IT is one of the enduring mysteries of my life – how do women manage to fit so much into confined spaces?

Whether it’s getting the shopping into the fridge, packing suitcases for holidays, or filling the dishwasher, women are magicians at fitting it all in.

When us men try to do it, there’s always something that won’t fit, but when women take over, minor miracles occur.

I witnessed one such miracle just last night. I’d had a cup of tea and I went to put it in the dishwasher but, I swear to God, it was completely chock-a-block.

I put my mug on the side to be hand-washed the next morning but my wife walked over, tutted, then managed to squeeze it into the dishwasher by rearranging a few things. Quite incredible.

There was an even bigger miracle at the weekend when our youngest, Max, went back to university in Manchester.

I love him dearly but I was all in favour of his decision to go back early because it meant our lounge being cleared of all the clutter he’d brought back with him in June.

He’d argued that there was no point taking it upstairs to his room because a) it was only a matter of weeks until it had to be carted back to Manchester and b) he didn’t want to be “cramped for space”.

The garage wasn’t an option because it’s already full of rubbish, and my suggestion that his stuff should be stored in the garden shed was shot down in flames by my wife on the grounds that it would be at the mercy of mice.

Max’s mountain of mess has, therefore, been stacked at the back of our lounge for the past three months. But, mercifully, his declaration that he wanted to go back to Manchester ahead of schedule gave me the chance to reclaim my territory.

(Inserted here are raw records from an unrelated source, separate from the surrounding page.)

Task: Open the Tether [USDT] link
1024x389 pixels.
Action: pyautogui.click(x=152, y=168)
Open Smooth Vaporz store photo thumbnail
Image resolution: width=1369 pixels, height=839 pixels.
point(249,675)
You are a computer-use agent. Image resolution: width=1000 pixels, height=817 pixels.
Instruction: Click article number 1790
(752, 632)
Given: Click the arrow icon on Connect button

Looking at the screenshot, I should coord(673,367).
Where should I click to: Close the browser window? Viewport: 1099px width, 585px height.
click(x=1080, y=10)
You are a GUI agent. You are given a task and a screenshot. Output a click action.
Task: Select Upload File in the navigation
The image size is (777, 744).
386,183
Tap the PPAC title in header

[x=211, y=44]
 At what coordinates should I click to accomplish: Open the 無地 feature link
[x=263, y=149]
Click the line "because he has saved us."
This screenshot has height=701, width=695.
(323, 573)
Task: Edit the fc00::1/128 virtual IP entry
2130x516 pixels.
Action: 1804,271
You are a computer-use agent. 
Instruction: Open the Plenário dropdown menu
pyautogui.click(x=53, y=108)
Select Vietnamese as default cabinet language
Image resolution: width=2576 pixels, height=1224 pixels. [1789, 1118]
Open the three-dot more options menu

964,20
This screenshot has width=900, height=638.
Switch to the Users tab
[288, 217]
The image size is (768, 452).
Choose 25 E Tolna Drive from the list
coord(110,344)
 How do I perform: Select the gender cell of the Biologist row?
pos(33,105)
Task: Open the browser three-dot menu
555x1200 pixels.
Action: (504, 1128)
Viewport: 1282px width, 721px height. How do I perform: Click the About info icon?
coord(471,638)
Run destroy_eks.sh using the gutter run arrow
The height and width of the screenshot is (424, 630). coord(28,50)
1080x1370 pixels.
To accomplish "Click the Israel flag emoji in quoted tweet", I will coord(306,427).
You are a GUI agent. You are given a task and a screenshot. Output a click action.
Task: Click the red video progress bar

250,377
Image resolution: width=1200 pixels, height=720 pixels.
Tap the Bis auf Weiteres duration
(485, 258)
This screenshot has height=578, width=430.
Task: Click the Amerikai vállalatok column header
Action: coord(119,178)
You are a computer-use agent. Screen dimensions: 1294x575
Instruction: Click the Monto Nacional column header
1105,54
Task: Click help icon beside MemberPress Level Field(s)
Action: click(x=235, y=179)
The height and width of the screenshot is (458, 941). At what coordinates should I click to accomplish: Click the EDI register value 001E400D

While my wife did some last-minute supermarket shopping to stock him up for life in his new shared student hovel, it was my job to load the car, ready for the drive back to Manchester.

Drums, guitars, keyboards, clothes, duvets, pillows, computers, boxes of records, picture frames, pots and pans and crockery – you name it, it all had to squeeze into my Vauxhall Zafira, with its back seats laid flat.

But, try as I might, there was no way it would all fit in. I rearranged it all three times, but it was Mission Impossible.

“He’ll have to leave some of his stuff here – it won’t all go in,” I groaned to my wife when she arrived back from the supermarket with his “essentials” (including a crate of beer).

“I’ll do it,” she replied, letting out one of those deep sighs she’s perfected.

“Look, I’m telling you, it won’t go in,” I repeated. “I’ve tried it all kinds of different ways. We’ll have to do two trips.”

She sighed again and examined the contents of the car, her eyes narrowing as her brain went into analysis mode. One by one, every item was taken back out of the car and laid on the pavement. She then started to put them all back in and, by some kind of black magic, they all fitted with space to spare.

“How did you do that?” I asked.

“By using my brain,” she replied.

And that’s the bottom line – mums just have a different type of brain to us dads. They have more spatial awareness.

Us dads obviously have brains that give us superiority in other areas. I just can’t remember what they are.

THE THINGS THEY SAY

THANK you to Lesley Cain-Metcalf for getting in touch to make me smile with a lovely memory of her husband Tony, a much-loved former colleague of ours at The Northern Echo, who died far too early.

When their son Alex was about seven, the family were sitting around the Sunday dinner table.

Tony was exasperated by Alex's total lack of attention to anything he’d been told that day and said: “Alex, you have to pull your head out of the clouds laddie! How on earth are you going to get through life?”

Alex's calm response (before putting a roast potato in his mouth) was simple: “Dad, I’ll do what you did - get myself a wife.”

THANKS also to Paul Frost, former Tyne Tees TV presenter, who is enjoying being a grandad.

His six-year-old grandson Gabriel was doing a homework project and asked Paul: “Grandad, which was your favourite seaside place and how did you travel there?”

“Whitby and we often went on the train,” replied Paul.

“Was that in Victorian times?” asked Gabriel.